## Prompt
Look through the entries that follow and return each line that has the string "casatravella".

-------------------------

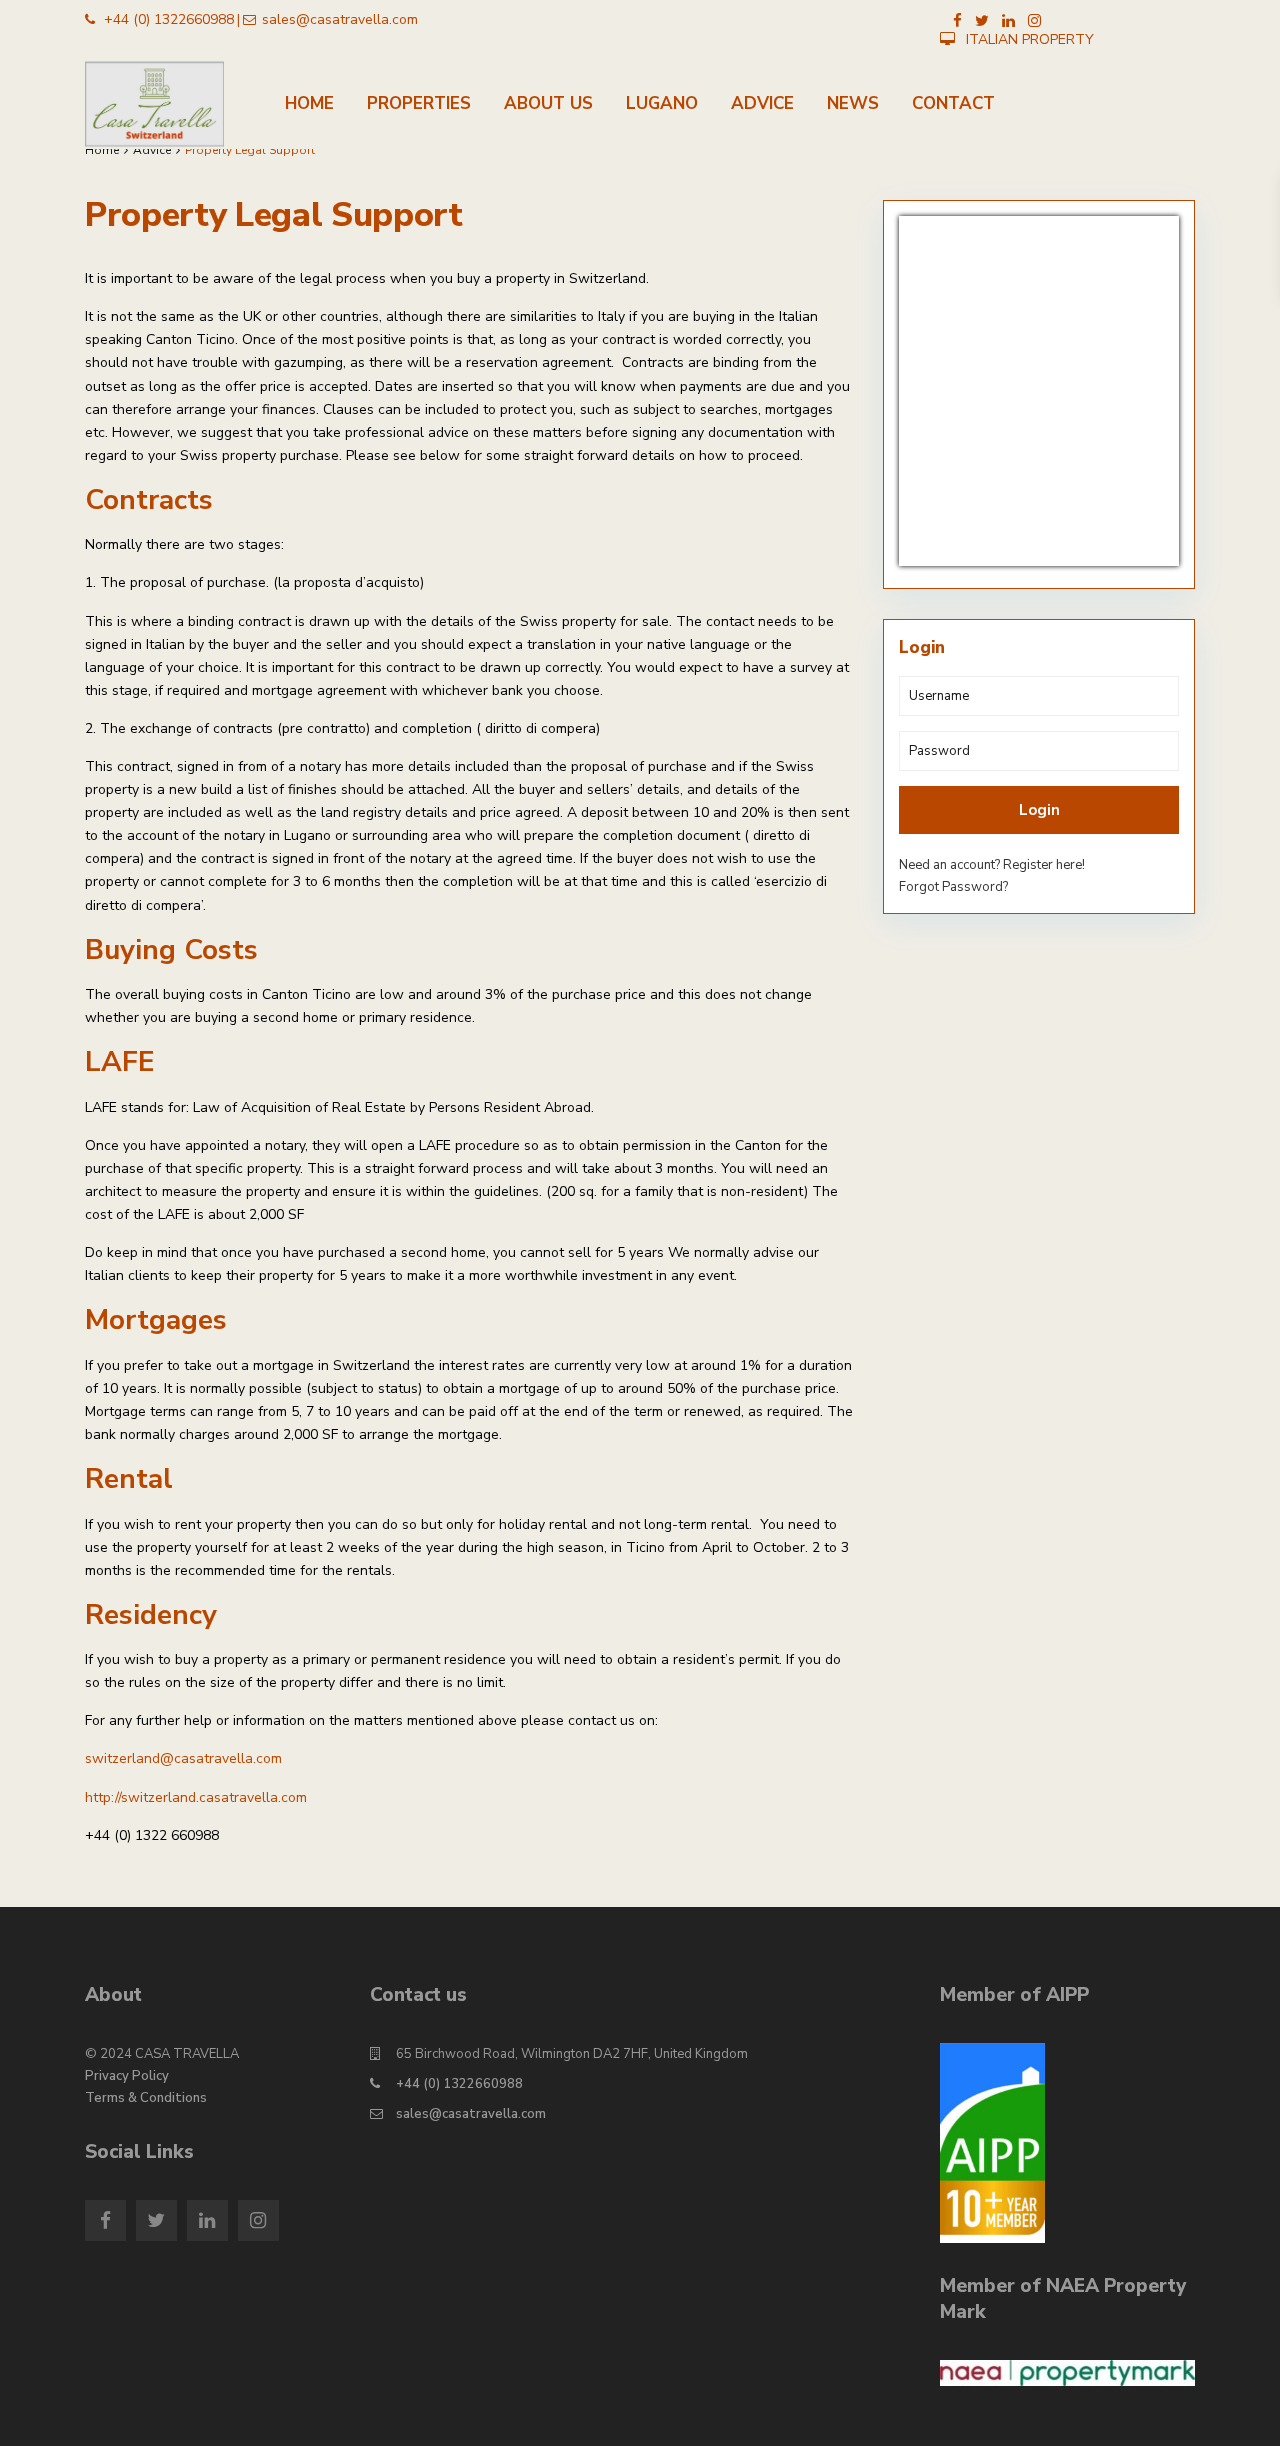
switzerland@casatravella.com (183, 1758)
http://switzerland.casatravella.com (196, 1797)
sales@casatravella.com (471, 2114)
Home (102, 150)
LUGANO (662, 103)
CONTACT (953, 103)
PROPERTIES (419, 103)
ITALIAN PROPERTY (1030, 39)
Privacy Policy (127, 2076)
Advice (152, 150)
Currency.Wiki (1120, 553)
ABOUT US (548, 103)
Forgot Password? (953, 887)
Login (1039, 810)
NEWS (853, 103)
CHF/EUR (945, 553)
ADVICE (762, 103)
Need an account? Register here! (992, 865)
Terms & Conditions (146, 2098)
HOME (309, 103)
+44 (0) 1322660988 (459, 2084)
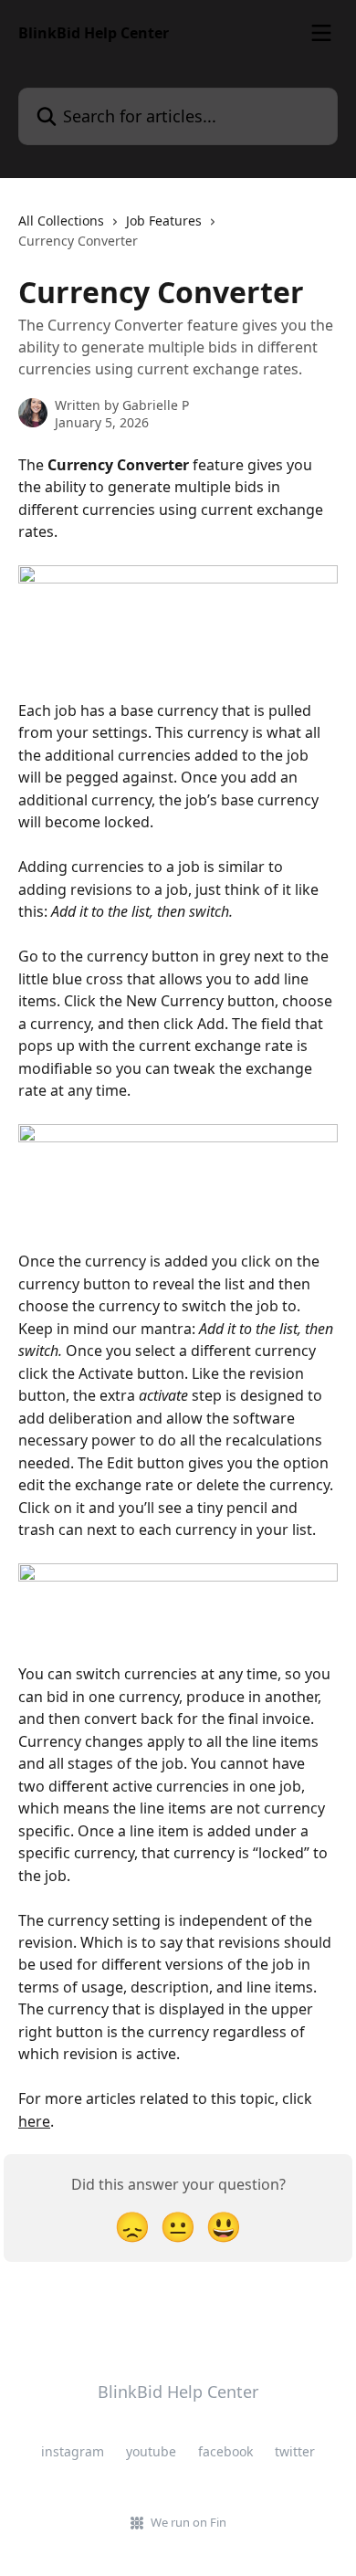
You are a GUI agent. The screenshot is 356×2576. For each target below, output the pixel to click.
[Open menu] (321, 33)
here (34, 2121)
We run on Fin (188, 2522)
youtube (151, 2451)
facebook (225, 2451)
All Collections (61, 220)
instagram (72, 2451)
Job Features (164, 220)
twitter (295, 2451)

-------------------------

## Task response
switzerland@casatravella.com (183, 1758)
http://switzerland.casatravella.com (196, 1797)
sales@casatravella.com (471, 2114)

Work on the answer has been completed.